Cain terdiam setelah mendengar sebuah pernyataan yang sama sekali tak pernah terlintas di benaknya itu. Namun meskipun begitu, tatapan kedua mata Lizabeth masih menatap langsung kearah Cain.
“…Ini terlalu tiba-tiba…. Aku tidak bisa langsung memberikan jawabannya….”
Meskipun ini adalah hubungan antara ras manusia dan ras iblis, kecantikan dari Lizabeth seolah membuat perbedaan itu terabaikan. Bahkan Cain tidak merasa keberatan ketika dia berada dirumahnya.
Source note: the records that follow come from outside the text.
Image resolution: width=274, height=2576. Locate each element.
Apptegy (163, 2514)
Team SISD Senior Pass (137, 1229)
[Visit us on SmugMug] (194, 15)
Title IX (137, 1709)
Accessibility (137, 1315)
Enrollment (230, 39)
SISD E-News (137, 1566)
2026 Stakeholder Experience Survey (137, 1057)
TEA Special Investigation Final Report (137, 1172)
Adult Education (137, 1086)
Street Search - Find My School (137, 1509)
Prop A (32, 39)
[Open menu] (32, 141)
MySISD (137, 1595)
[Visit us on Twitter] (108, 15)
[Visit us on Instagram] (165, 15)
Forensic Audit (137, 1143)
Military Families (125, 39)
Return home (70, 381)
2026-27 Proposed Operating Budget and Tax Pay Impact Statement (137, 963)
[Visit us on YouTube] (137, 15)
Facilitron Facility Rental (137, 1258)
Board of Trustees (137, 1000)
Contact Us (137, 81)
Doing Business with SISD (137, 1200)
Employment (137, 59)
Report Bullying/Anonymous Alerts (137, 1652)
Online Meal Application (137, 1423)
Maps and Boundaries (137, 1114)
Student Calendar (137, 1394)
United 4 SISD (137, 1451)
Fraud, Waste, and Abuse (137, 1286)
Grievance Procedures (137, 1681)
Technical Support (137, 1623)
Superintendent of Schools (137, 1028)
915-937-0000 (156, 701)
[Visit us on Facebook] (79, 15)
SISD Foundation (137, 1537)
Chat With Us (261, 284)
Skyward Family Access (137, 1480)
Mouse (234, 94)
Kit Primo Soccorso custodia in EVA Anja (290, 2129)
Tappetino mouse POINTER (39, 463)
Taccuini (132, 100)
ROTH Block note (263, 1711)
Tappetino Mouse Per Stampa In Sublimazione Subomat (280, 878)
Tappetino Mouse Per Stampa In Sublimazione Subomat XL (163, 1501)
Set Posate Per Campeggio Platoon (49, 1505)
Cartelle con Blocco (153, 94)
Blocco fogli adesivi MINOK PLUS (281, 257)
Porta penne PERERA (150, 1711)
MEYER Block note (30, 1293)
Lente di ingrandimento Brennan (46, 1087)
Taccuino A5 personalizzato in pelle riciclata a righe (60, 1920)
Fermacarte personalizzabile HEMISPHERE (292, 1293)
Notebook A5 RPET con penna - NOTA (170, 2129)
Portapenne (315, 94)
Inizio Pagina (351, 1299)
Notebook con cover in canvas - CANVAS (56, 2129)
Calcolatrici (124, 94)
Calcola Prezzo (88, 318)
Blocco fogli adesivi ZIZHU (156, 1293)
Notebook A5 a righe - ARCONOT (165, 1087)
Terlebih karena dia sebelumnya diperlakukan sebagai budak, jadi Cain ingin memperlakukan dia dengan lembut agar dapat menghilangkan citra buruk umat manusia. Darmeshia pun juga cukup berhati-hati menghadapinya karena dia tahu Lizabeth adalah keluarga Kaisar.
Namun saat ini Cain sudah memiliki beberapa tunangan. Sungguh dia tidak memperlakukan Lizabeth dengan perasaan romantis sama sekali.
Apalagi dia memiliki Telestia yang mudah cemburu. Meskipun Silk juga tidak akan banyak komentar, namun sudah pasti dia akan menerima ceramah lagi darinya.
Seakan sudah mengetahui hal ini, Lizabeth pun mengangguk dengan polosnya.
“Aku mengerti kamu tidak bisa langsung menjawabnya…. Tapi aku sudah lama meninggalkan kekaisaran… dan besok aku akan kembali kesana…. Jadi aku agak khawatir….”
Melihat Lizabeth mengatakan itu seolah tak berdaya, Cain pun mengulurkan tangannya dan membelai rambut Lizabeth. Mungkin dia juga tidak mengerti alasan mengapa ia melakukan ini, namun ia tetap membelai rambutnya.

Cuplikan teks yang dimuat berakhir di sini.